Would you please return the lines of the entries below starting at the line that has "unidades (213, 1363)" and ending at the line that has "[King em Dobro", both included, exactly as they are?

##### Entries supplied

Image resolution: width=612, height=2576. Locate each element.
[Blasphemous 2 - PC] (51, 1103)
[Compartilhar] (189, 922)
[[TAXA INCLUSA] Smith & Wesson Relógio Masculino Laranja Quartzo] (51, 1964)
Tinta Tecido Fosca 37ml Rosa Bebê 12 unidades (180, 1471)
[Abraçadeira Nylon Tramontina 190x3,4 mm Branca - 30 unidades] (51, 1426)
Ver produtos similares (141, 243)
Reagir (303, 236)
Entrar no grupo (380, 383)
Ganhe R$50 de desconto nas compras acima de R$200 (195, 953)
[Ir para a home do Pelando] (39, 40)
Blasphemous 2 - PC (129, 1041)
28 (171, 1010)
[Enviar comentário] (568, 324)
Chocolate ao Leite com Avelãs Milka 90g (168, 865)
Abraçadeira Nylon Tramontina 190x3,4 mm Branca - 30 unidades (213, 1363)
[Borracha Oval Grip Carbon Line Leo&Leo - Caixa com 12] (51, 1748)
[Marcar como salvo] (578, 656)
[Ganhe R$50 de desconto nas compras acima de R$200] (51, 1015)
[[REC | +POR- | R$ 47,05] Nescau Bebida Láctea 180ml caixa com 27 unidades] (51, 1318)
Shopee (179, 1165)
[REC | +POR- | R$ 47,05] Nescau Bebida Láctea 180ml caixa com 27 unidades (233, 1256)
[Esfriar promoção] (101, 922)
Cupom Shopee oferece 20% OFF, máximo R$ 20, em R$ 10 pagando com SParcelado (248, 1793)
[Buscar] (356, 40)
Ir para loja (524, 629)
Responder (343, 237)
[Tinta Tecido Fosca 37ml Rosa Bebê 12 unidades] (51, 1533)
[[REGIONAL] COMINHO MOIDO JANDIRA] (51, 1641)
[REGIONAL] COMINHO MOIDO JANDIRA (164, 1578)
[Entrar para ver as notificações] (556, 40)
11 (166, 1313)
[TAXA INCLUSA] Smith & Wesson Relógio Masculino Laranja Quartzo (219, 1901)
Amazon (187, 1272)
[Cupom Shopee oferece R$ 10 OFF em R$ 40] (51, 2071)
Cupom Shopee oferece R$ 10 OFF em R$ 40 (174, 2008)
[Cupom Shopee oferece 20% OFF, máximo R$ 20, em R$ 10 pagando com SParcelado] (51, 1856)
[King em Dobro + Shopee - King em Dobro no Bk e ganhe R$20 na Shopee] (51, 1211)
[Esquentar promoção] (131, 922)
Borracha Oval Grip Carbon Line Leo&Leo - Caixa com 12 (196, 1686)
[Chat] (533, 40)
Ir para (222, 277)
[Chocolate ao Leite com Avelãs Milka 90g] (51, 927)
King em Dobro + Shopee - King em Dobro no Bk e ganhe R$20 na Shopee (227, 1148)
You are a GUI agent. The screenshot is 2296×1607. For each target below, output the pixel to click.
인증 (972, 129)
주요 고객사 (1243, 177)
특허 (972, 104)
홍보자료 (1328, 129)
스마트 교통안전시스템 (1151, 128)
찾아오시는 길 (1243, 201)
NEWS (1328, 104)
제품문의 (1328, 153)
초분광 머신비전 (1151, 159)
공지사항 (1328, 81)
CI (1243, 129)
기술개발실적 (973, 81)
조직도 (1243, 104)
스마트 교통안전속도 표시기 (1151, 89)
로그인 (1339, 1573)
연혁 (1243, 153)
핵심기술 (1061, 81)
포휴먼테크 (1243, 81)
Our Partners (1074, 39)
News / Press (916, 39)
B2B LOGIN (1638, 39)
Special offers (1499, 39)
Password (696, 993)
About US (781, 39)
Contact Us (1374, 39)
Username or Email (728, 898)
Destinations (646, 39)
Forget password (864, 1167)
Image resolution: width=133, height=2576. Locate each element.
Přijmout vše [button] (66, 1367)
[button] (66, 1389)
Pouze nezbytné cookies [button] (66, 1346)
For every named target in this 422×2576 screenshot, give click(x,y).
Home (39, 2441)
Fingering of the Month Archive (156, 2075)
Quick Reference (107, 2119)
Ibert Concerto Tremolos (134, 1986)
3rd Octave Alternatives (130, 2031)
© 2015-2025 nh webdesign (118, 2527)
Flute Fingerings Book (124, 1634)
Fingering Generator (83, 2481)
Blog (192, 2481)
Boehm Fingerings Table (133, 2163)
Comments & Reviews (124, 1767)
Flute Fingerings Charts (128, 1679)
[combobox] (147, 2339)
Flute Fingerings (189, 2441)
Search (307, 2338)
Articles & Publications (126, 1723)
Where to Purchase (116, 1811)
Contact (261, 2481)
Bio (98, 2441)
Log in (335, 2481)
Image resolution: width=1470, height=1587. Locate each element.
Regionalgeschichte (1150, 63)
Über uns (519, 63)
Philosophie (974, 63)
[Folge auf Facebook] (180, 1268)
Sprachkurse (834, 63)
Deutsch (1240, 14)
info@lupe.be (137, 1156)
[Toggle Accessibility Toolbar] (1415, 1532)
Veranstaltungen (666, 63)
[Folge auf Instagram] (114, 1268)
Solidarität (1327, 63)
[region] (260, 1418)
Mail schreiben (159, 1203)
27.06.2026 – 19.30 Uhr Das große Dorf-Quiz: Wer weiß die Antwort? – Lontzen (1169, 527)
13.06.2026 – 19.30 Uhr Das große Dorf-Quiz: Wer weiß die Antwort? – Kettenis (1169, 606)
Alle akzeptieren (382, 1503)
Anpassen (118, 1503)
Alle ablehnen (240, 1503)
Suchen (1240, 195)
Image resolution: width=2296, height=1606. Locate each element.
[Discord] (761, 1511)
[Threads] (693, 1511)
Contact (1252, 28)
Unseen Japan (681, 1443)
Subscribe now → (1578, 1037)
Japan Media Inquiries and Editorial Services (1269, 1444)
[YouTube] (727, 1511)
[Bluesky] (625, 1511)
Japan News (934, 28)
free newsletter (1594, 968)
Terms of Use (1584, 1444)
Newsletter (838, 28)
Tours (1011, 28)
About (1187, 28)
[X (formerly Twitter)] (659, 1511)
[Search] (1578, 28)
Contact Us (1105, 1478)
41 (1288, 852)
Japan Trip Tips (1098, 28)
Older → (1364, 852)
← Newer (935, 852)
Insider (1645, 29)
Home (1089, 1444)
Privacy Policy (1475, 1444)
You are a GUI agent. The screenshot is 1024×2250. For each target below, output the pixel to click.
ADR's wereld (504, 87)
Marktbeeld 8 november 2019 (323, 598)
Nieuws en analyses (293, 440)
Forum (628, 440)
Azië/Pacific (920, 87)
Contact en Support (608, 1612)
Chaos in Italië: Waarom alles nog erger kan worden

##########

Exercise result =
Abraçadeira Nylon Tramontina 190x3,4 mm Branca - 30 unidades (213, 1363)
[Borracha Oval Grip Carbon Line Leo&Leo - Caixa com 12] (51, 1748)
[Marcar como salvo] (578, 656)
[Ganhe R$50 de desconto nas compras acima de R$200] (51, 1015)
[[REC | +POR- | R$ 47,05] Nescau Bebida Láctea 180ml caixa com 27 unidades] (51, 1318)
Shopee (179, 1165)
[REC | +POR- | R$ 47,05] Nescau Bebida Láctea 180ml caixa com 27 unidades (233, 1256)
[Esfriar promoção] (101, 922)
Cupom Shopee oferece 20% OFF, máximo R$ 20, em R$ 10 pagando com SParcelado (248, 1793)
[Buscar] (356, 40)
Ir para loja (524, 629)
Responder (343, 237)
[Tinta Tecido Fosca 37ml Rosa Bebê 12 unidades] (51, 1533)
[[REGIONAL] COMINHO MOIDO JANDIRA] (51, 1641)
[REGIONAL] COMINHO MOIDO JANDIRA (164, 1578)
[Entrar para ver as notificações] (556, 40)
11 (166, 1313)
[TAXA INCLUSA] Smith & Wesson Relógio Masculino Laranja Quartzo (219, 1901)
Amazon (187, 1272)
[Cupom Shopee oferece R$ 10 OFF em R$ 40] (51, 2071)
Cupom Shopee oferece R$ 10 OFF em R$ 40 (174, 2008)
[Cupom Shopee oferece 20% OFF, máximo R$ 20, em R$ 10 pagando com SParcelado] (51, 1856)
[King em Dobro + Shopee - King em Dobro no Bk e ganhe R$20 na Shopee] (51, 1211)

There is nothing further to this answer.